| Page 2 of 5 < > |
Dirty Tricks Without Illusions
He comes from what he calls "a rather illustrious old American family." His great-grandfather founded the Underwood Typewriter Co. and, according to family lore, the founder's wife once scolded an electrician for hanging a light over the wrong painting: "No, no," she said, "the other Monet."
Raymond grew up in an affluent suburb in Marin County, Calif., before moving with his divorced mother to Paris. He got kicked out of a Massachusetts prep school for smoking pot, but in 1989 he graduated from Hobart College, an English major who played rugby and chewed tobacco.
After college, he spent a couple of years at a public relations firm in New York, where his chief triumph consisted of using statistics on toilet-flushing during halftime of the Super Bowl to gain a mention of his client, Ty-D-Bol, on the telecast of the big game.
Figuring that politics might be even more interesting than Ty-D-Bol, he quit his job and enrolled in Baruch College's graduate program in political management. He graduated in 1992, eager to work on a political campaign. When a classmate informed him that the big money was going to the Republicans, Raymond decided that he was a Republican.
His first job was handling three counties in New Jersey for the Bush-Quayle reelection campaign in 1992. His candidates lost, but Election Day was brightened for Raymond when his bosses gave him $15,000 in cash to hand out to volunteers. He handed out $13,000, he writes, but kept "a $2,000 bonus" for himself, thus proving that he possessed the instincts of a real political pro.
In 1993, Raymond managed the reelection campaigns of two New Jersey Republican assemblymen.

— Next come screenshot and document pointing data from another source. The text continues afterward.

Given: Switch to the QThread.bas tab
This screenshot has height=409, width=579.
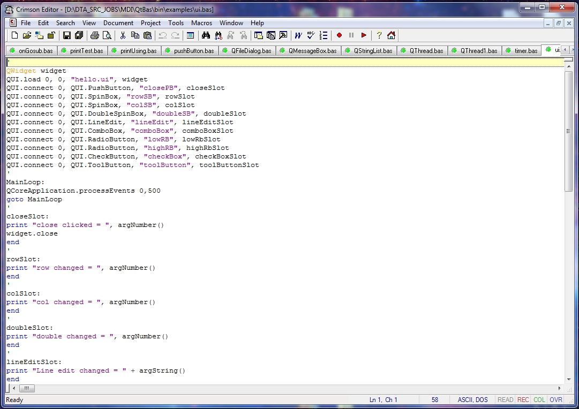Looking at the screenshot, I should pos(422,50).
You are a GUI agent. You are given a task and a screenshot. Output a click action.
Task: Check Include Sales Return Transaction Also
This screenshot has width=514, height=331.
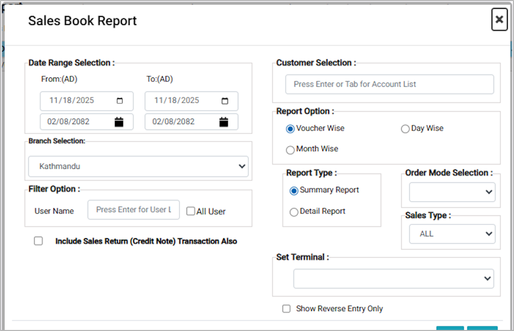[x=38, y=241]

He won both races in the traditional manner -- by slinging mud at the Democratic opponents. He sent out a mass mailing that linked both Democrats, he writes, to "rotten real estate deals in Camden County that had nothing whatsoever to do with either of them."

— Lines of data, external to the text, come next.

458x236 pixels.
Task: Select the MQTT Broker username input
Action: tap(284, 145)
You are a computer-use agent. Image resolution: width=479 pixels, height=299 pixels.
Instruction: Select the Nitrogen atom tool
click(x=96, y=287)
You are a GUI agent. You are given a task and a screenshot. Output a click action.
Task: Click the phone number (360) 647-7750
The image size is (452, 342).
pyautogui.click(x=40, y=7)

When one of his own candidates ordered him to stop the scurrilous mailings, Raymond promised that he would -- but he never did. "I figured, he's running, he's made the decision to get back into office and it's my job to get him there, even if it's kicking and screaming," he explains. "Do you twist reality to fit your needs? You do. And you can't spend a lot of time regretting that you're doing it."

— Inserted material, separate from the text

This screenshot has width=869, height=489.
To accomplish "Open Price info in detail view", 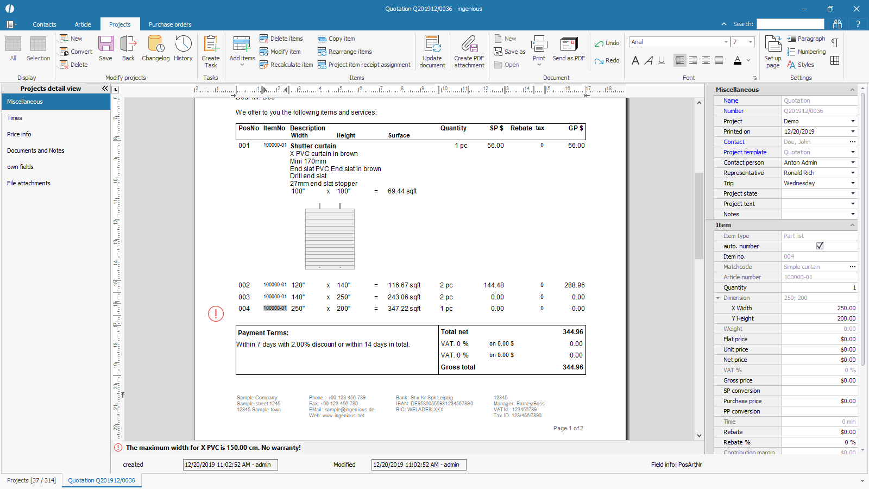I will [19, 134].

In 1994, Raymond managed the congressional campaign of New Jersey Republican William Martini, who was running against Democratic incumbent Herb Klein. As Raymond tells the story in his book, he won that election by giving reporters a court-sealed legal document describing how Klein had allegedly run over a pedestrian outside a social club seven years earlier. Then he produced T-shirts denouncing Klein as "Hit and Run Herb."
Martini, now a federal judge, tells a slightly different story. He remembers possessing his opponent's driving record but he doesn't remember Raymond leaking it to the press. "I can't recall that," he said. "When he worked for me, I don't know of anything he did that was underhanded, and I wouldn't have tolerated it."
Either way, Martini won the election, went to Congress and in 1995 hired Raymond as his chief of staff. Those were heady days for Republicans: Led by Newt Gingrich, they'd taken control of Congress and were promising to enact radical reforms. But Raymond had little interest in policy issues and he hated working in Congress. Nor was he fond of the Southern social conservatives who made up much of the Gingrich army. In his book, he calls them "backwoods hayseeds" and "assault rifle knuckle-draggers."
His scorn for his fellow Republicans did not stop him from accepting a job as an RNC regional political director, responsible for the mid-Atlantic states. In that job, Raymond writes, he continued his mudslinging. Among the victims was Charlotte Pritt, a Democrat running for governor of West Virginia in 1996. In the state legislature, Pritt had supported a bill to teach sex education in middle schools. Raymond turned those "innocent facts," he writes, into a 30-second ad that screamed: "Charlotte Pritt proposed teaching first-graders about condoms!"
The lie worked: Pritt lost to Raymond's candidate.